**Work task**
Omit the pictures and return every entry exactly as written.

**Data supplied**
++++++++++
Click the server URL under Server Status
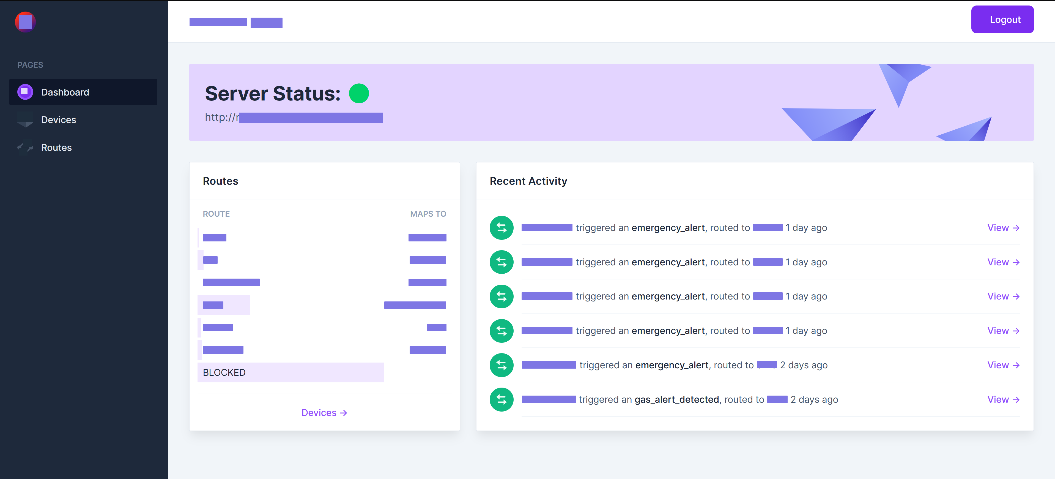The height and width of the screenshot is (479, 1055). click(x=294, y=118)
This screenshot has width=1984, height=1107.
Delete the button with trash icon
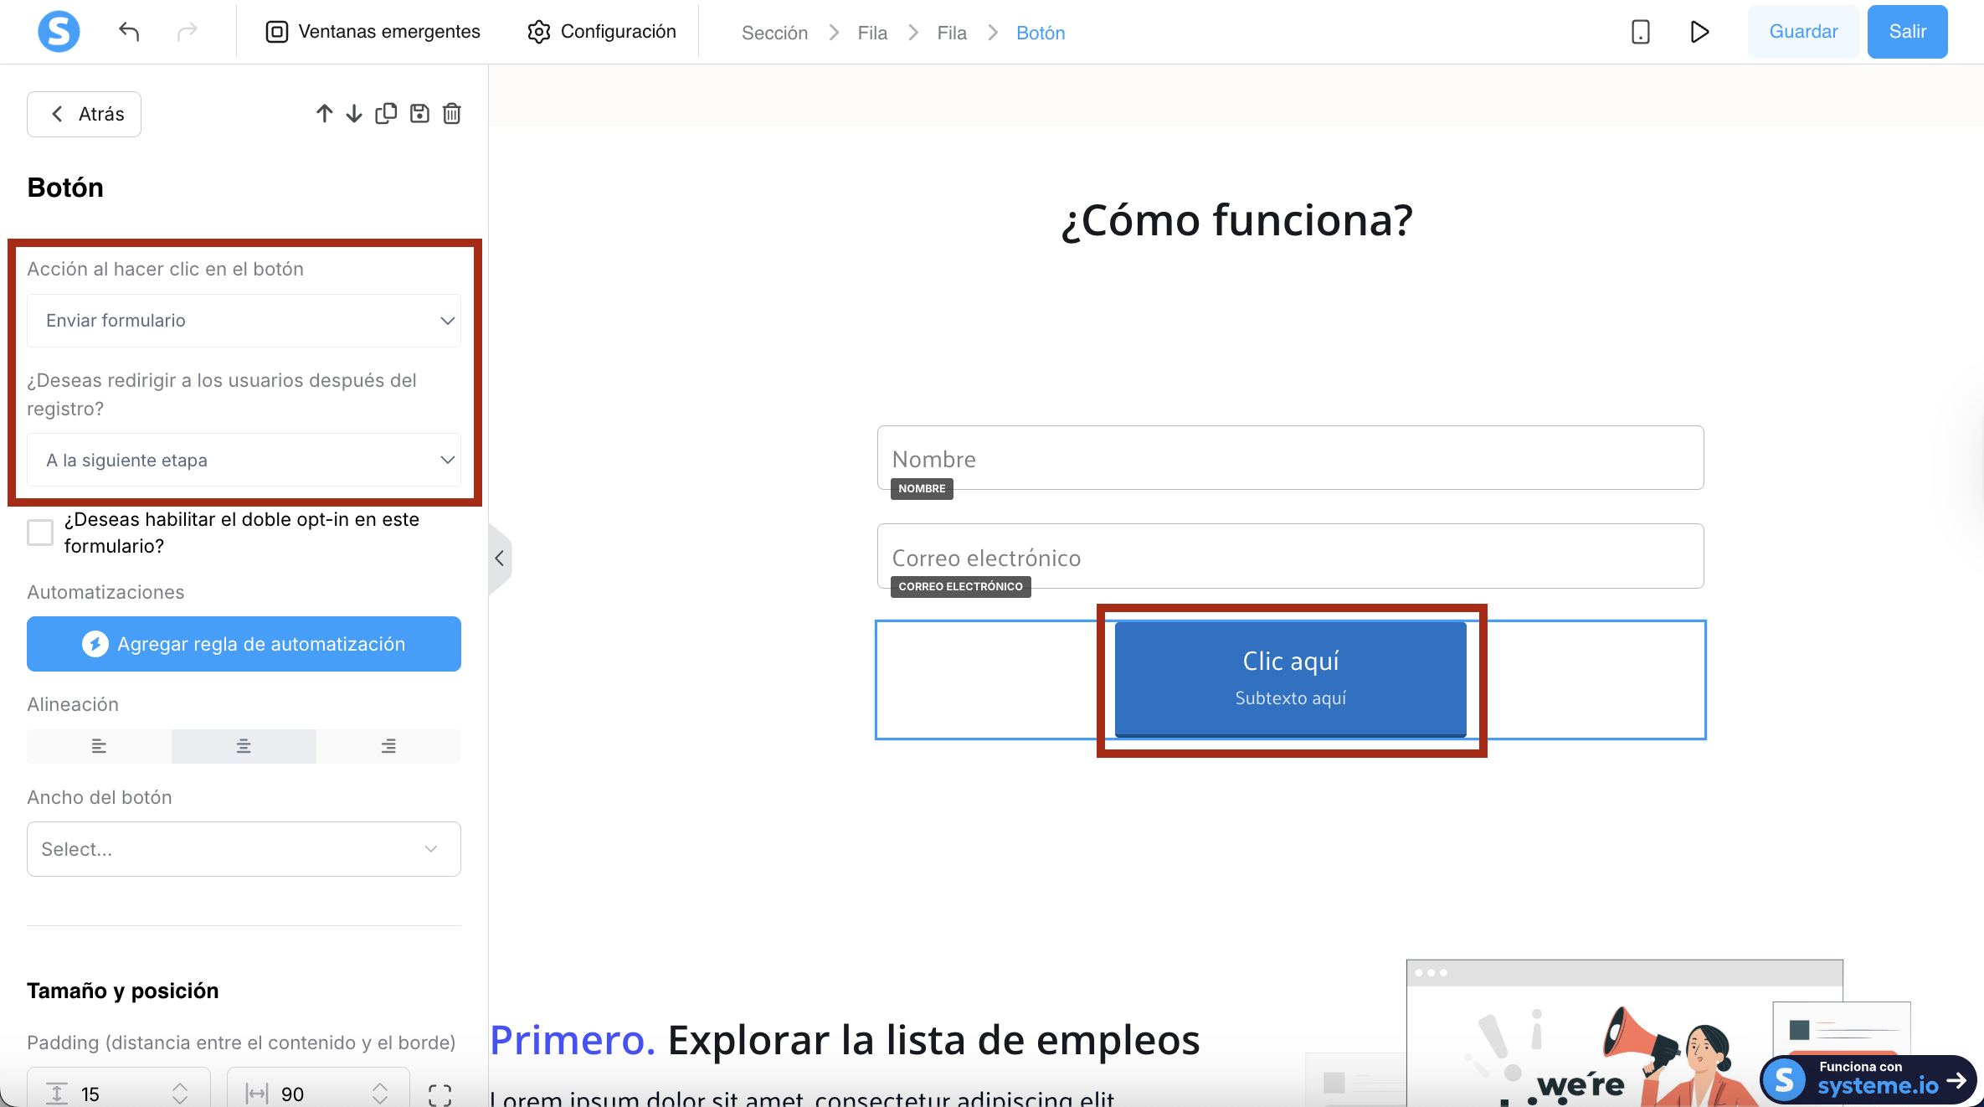point(452,114)
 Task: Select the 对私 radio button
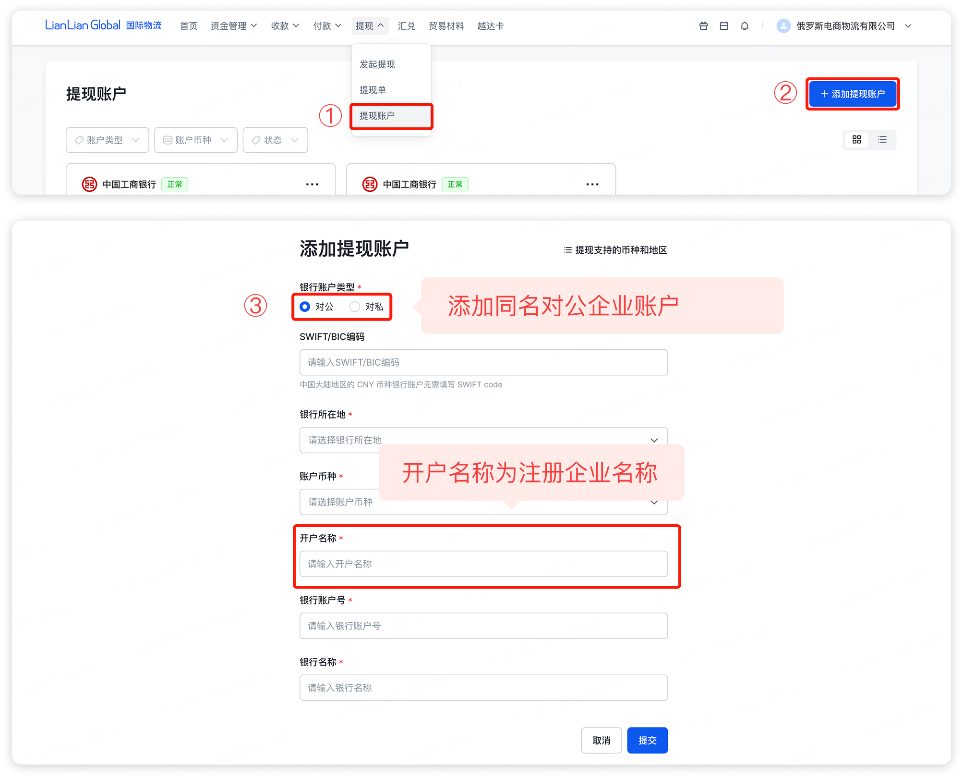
++++++++++
**Written response**
Click the server URL under Server Status
The height and width of the screenshot is (479, 1055). click(x=294, y=118)
This screenshot has width=1984, height=1107.
Delete the button with trash icon
point(452,114)
 Task: Select the 对私 radio button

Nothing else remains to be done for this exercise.